• Exercise requirements:
In the post on managing bhindi chats, how many tokens does the model generate at a time?

*** Opening Exercise text ***

Skip to main content

Command Palette

Search for a command to run...

Optimising bhindi usage through chat management

Published
3 min read
Optimising bhindi usage through chat management

You see how your pro subscription get drained down so soon, even when you haven’t had many conversation. This happens if you don’t properly manage and optimise your chats. At the core of the AI economy is a simple unit of measurement - the token. Bhindiai charges you on tokens, and it becomes really necessary for you to understand and manage them.

In this blog, we’ll discuss about how you can optimise your bhindi usage, not hit the “model limit exceed” and get the best out of Bhindiai.

What are tokens? Why are they so important?

In the context of Natural Language Processing (NLP), tokens are the basic units of text. When you take a piece of text and break it down into smaller components, such as words or subwords, each of these components is a token. Tokens are the units that the Bhindiai or any AI model uses to read your prompt and also write its response. The model generates one token at a time, and it only predicts the next token based on all the tokens it has seen so far.

Tokens are the basic unit or segment of text which the AI processes, you can think it of as a part of a word, individual character or even a punctuation mark. “Tokenization“ is one such important concept in LLMs, the process in which large piece of text (input) gets broken down into smaller and manageable segments or tokens. These tokens are what your AI takes in to understand your input better.

*** Closing Exercise text ***
*** Opening Data excerpts ***

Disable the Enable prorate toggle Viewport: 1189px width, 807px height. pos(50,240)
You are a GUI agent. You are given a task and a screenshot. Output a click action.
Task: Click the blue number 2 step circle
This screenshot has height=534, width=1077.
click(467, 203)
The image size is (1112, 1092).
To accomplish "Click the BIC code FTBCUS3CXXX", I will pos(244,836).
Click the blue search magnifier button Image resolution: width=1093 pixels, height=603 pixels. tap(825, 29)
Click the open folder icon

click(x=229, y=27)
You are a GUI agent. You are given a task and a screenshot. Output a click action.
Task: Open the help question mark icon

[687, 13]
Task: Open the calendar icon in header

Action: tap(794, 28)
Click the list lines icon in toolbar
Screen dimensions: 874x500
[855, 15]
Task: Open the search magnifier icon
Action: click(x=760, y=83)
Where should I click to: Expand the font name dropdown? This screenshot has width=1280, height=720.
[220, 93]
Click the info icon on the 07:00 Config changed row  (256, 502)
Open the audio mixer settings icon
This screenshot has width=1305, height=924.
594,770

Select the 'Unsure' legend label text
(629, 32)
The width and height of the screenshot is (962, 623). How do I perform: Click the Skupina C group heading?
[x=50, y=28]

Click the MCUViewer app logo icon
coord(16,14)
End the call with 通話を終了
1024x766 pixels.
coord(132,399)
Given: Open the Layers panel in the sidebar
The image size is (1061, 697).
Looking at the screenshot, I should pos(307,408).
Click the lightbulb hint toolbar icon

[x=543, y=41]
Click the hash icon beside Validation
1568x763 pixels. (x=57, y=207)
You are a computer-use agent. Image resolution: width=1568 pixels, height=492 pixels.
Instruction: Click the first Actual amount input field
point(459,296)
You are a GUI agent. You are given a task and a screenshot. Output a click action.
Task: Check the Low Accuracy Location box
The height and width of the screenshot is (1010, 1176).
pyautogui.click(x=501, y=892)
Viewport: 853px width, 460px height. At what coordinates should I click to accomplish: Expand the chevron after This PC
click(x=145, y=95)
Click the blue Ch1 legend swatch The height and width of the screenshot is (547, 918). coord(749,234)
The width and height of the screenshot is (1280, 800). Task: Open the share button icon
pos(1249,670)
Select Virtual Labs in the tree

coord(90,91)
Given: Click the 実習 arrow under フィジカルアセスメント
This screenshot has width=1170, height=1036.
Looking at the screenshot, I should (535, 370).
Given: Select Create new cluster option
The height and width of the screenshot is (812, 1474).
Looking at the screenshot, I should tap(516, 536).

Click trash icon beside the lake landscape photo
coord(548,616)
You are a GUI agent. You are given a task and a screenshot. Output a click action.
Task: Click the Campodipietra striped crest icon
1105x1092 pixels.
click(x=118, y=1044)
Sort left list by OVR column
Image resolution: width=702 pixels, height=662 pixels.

*** Closing Data excerpts ***

• Exercise solution:
One token at a time.